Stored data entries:
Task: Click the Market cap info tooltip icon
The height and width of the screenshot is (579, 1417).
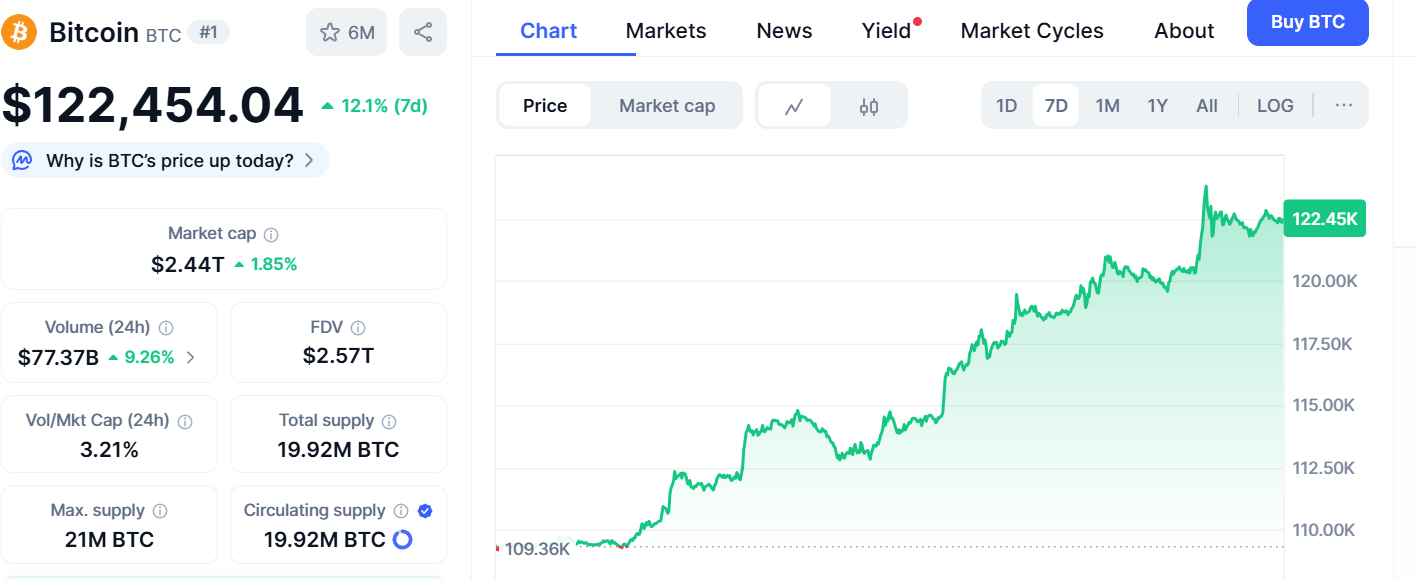Action: click(x=273, y=233)
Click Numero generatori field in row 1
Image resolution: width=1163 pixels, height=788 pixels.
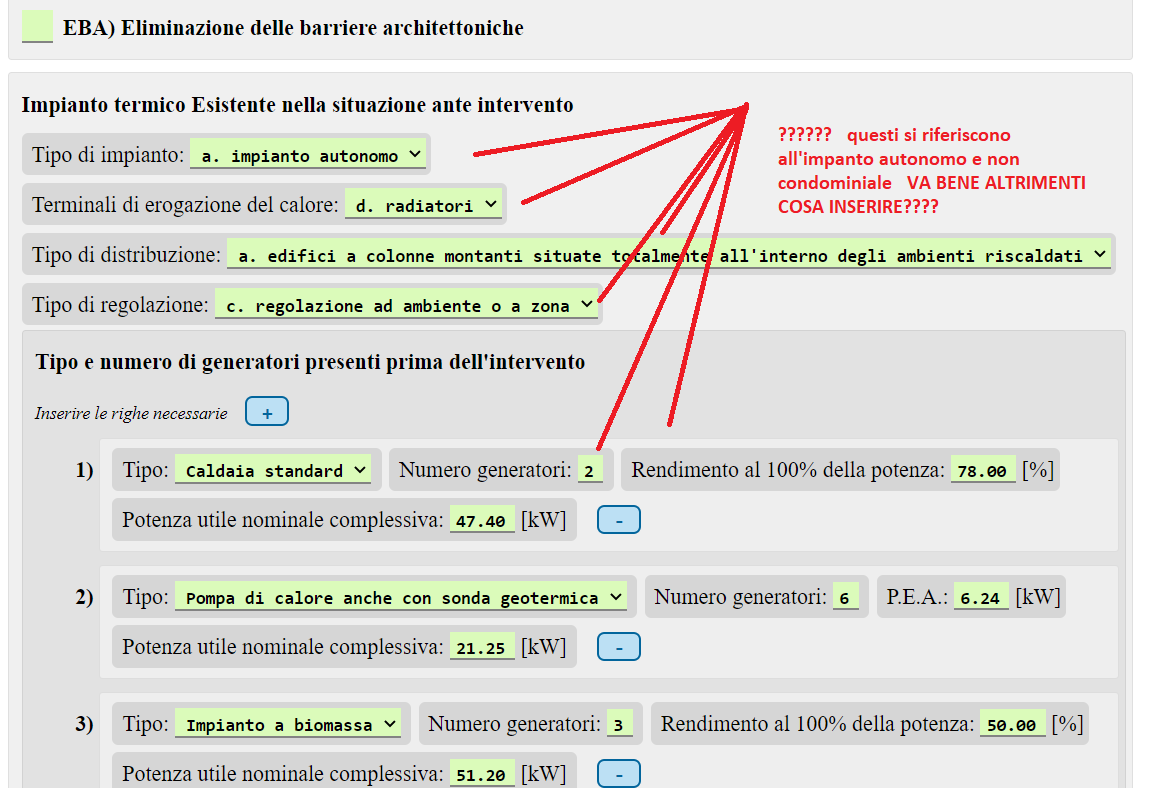click(x=589, y=470)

WHAT YOU ARE ASKED TO DO: Quote all the lines above exactly as given. Do not include the pictures.

SOLUTION TO THIS EXERCISE:
Task: Click the Market cap info tooltip icon
The height and width of the screenshot is (579, 1417).
Action: click(x=273, y=233)
Click Numero generatori field in row 1
Image resolution: width=1163 pixels, height=788 pixels.
click(x=589, y=470)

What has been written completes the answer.